Tim is not the only person to ask this, or a similar, question. Boffins in a groovelab high in the Swiss mountains have spent years—or is it mere days?—trying to isolate the Hooting Yard Groove, for the betterment of humanity, while Mrs Gubbins has been indefatigable in her attempts to express the essence of the groove in the form of knitted tea-cosies. Every single time she picks up her needles she fails, fails better, but she goes on, she must go on, she can't go on, she goes on. We will soon have to build a new depot for all those groovy tea-cosies, unless we can find a charitable foundation prepared to accept them.
But are Tim Thurn and Mrs Gubbins and those Swiss boffins asking the wrong questions? Is there, in fact, a groove to be found? For the true horror may be that the grooviness is entirely superficial, and there is nothing behind it.
Some would have it that such absence of groove is unthinkable. The boffins, for example, having invested a huge amount of Swiss currency in retorts and alembics and bunsen burners and rubber tubing and bakelite knick-knacks and Coddington lenses, not to speak of elbow grease and sweat and pipe tobacco, would be unmoored, cast adrift upon a sea of cognitive anguish, were they to entertain the idea of there not being a groove. I am less fretful on behalf of Tim and Mrs Gubbins, for I know that both of them have other resources, the one a button fetish and the other a predilection for criminal mayhem. If they could but accept they will never get with the putative groove, Tim would be happy as a pig in muck with his buttons, and Mrs Gubbins could round up the old gang and embark upon a series of armed robberies.

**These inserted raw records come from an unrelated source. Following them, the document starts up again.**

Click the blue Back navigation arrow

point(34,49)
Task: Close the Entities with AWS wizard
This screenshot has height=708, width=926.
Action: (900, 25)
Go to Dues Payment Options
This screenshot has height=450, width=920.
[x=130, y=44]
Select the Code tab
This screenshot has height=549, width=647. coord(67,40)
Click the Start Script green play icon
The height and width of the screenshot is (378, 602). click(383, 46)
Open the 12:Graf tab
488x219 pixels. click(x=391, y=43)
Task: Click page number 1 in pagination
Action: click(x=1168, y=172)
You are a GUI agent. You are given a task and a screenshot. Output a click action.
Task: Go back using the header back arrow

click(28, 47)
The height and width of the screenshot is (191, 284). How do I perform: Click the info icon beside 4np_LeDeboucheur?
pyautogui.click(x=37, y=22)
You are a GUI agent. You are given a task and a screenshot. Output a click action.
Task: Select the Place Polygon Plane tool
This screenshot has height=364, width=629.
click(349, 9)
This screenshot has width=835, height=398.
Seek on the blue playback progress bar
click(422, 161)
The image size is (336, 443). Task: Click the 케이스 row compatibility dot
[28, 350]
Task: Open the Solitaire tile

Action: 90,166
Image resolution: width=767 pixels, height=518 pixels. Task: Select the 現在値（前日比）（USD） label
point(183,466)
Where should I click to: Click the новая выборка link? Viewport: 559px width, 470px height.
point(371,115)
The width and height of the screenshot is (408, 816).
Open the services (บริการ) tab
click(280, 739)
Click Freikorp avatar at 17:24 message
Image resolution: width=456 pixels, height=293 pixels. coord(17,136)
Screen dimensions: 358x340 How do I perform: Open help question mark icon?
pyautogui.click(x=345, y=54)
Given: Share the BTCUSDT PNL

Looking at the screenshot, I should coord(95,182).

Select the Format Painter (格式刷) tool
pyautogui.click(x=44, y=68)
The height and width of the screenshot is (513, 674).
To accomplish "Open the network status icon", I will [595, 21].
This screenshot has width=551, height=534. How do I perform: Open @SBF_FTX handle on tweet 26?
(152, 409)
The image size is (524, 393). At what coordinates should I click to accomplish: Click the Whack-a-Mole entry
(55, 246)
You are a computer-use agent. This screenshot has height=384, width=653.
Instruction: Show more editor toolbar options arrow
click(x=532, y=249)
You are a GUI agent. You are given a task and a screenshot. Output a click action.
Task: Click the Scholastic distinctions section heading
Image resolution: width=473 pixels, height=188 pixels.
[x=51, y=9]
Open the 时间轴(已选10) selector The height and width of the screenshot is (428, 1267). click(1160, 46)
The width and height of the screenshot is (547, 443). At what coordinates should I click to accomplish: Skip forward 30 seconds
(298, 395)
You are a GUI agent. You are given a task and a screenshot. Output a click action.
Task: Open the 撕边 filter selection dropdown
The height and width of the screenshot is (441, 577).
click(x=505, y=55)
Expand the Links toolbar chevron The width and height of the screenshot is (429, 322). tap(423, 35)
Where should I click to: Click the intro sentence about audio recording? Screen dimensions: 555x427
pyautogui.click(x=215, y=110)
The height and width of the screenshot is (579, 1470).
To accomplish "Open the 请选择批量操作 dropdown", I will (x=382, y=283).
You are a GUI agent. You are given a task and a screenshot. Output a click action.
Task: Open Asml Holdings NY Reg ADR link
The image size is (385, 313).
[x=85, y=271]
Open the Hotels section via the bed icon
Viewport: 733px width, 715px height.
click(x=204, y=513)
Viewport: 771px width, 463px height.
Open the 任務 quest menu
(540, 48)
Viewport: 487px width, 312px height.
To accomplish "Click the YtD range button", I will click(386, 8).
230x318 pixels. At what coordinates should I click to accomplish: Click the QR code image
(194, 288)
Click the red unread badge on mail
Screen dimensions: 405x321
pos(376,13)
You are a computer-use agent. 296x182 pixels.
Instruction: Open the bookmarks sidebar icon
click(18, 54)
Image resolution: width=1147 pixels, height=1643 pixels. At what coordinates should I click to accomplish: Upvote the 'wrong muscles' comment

Conversely, of course, there is a Hooting Yard Groove, a groove so groovy it outgrooves every other groove ever dreamed up by the grooviest of groovers. Surely I would know about it?, you ask. Well, not necessarily. Take as an example Dennis Beerpint. Ever since the incorrigibly twee versifier transformed himself into a beatnik, he has been, unarguably, the grooviest poet who ever lived. I say “unarguably” because there is not a soul who doubts this, not even Michael Horovitz. And yet Beerpint prances about the streets and coffee bars and milk bars and jazz clubs and happenings of his adopted world blithely unaware of his own irrefrangible grooviness. It is true that he makes much of his goatee beard, polo neck sweater, and hornrims, and that his trousers of choice are of the drainpipe variety, yet he remains free of affectation, almost childishly innocent, and reassuringly inept. But if anybody is down with the groove, daddy-o, it is Dennis Beerpint.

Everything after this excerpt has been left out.